### Try it
Write out the whole listing below so that every line matches exactly.

### Input for this task
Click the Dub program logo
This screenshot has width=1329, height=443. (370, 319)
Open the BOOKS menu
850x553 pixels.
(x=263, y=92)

### Output of the task
Click the Dub program logo
This screenshot has width=1329, height=443. (370, 319)
Open the BOOKS menu
850x553 pixels.
(x=263, y=92)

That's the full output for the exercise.